*** Excerpt to read ***

4. Troubleshooting

Here are some of the issues we encountered during our trials (and tribulations) and some ideas on how you can solve them.

4.1 Paper clip button

You can give the generative AI assistant access to the style guide in one of three ways: upload the style guide using the paper clip button; give it the style guide’s full name (Interuniversity Style Guide for Writing Institutional Texts in English) and let it find it online; or point it to a particular published version using a web address.

Uploading the style guide is the best option if you require precise adherence and want to prevent the assistant from using and referring to other sources. The formats that are currently accepted by Copilot are Office documents and PDF. Upload the style guide at the beginning of the conversation and then ask the assistant to wait for instructions or upload it after providing context and telling the assistant that you are going to need a text revised according to the style guide’s recommendations.

*** End of Excerpt to read ***

**Work task 1**
Quote the troubleshooting text word for word, starting at the words "Uploading the style" and ending after "style guide’s recommendations.".
**Work task 2**
Write the next part of the troubleshooting text, starting after its final sentence.

*** Data extract ***

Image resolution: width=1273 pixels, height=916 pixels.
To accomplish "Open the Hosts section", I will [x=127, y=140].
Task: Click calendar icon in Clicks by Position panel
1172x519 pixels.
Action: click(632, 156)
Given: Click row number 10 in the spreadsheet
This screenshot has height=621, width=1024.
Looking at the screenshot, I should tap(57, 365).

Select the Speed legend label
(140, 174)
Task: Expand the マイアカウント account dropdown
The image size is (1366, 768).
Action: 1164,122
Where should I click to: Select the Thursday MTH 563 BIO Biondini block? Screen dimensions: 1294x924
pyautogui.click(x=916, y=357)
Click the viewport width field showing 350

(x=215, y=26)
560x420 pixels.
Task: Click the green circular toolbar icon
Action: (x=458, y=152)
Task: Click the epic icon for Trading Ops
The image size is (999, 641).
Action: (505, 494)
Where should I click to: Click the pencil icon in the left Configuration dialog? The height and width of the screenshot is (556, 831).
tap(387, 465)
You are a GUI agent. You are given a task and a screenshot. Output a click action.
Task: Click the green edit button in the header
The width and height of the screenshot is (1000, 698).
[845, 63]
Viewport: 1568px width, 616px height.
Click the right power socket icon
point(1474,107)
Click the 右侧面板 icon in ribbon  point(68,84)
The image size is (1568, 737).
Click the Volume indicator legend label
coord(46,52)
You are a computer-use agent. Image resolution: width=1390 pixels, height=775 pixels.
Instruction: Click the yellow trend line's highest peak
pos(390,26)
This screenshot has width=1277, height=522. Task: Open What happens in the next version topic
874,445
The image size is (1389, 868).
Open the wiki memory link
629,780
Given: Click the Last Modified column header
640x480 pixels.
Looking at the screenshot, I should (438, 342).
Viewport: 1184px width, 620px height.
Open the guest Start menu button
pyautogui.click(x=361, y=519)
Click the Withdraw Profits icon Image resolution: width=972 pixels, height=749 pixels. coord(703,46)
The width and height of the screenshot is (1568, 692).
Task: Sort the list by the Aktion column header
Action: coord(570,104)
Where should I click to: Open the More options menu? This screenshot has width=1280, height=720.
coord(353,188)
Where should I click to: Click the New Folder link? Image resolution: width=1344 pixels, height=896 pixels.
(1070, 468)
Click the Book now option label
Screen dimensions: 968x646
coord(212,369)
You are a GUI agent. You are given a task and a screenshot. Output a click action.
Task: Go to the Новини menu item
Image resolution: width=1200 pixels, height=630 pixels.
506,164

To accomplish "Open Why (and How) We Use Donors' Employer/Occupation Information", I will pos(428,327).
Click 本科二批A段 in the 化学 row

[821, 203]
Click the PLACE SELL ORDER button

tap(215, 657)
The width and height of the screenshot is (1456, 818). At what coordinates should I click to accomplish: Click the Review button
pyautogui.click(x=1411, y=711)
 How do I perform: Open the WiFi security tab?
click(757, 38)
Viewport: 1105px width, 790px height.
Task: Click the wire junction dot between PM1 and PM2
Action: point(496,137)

*** End of Data extract ***

**Answer box 1**
Uploading the style guide is the best option if you require precise adherence and want to prevent the assistant from using and referring to other sources. The formats that are currently accepted by Copilot are Office documents and PDF. Upload the style guide at the beginning of the conversation and then ask the assistant to wait for instructions or upload it after providing context and telling the assistant that you are going to need a text revised according to the style guide’s recommendations.

**Answer box 2**
4.2 British English

Generative AI assistants seem to be strongly biased towards American English. A recurrent problem the group encountered was the assistants’ patchy application of British English conventions. One way around this is to include this standard instruction suggested by Copilot that aims to cover all the possible differences:

“Please use non-Oxford British spelling, ensuring all American and Oxford variants are replaced with standard British English spellings. Pay special attention to differences such as -ise vs -ize, -our vs -or, -re vs -er, -ce vs -se and double consonants, and change specific words like behavior to behaviour.”

4.3 Never at a loss for words

The assistant never failed to provide some sort of response. The sensation is that it does not want to disappoint the user, so it will produce anything rather than admit to not having an answer (but see below). This, obviously, can cause problems. Examples include citing works that do not exist or even inventing whole new concepts. So, caveat emptor: AI-generated content should always be checked for accuracy.

4.4 Bias, blind spots and hallucinations

On many occasions, the group saw how the assistant’s output was biased by the input it had been trained on. Significantly, there appeared to be a clear gender bias, with male figures far outnumbering their female counterparts. Likewise, there are things the assistant doesn’t know it doesn’t know. But, as we’ve said before, that won’t stop it trying to come up with an answer. This often leads to what are known as hallucinations – plausible-sounding but factually incorrect text – and the assistant simply inventing a response.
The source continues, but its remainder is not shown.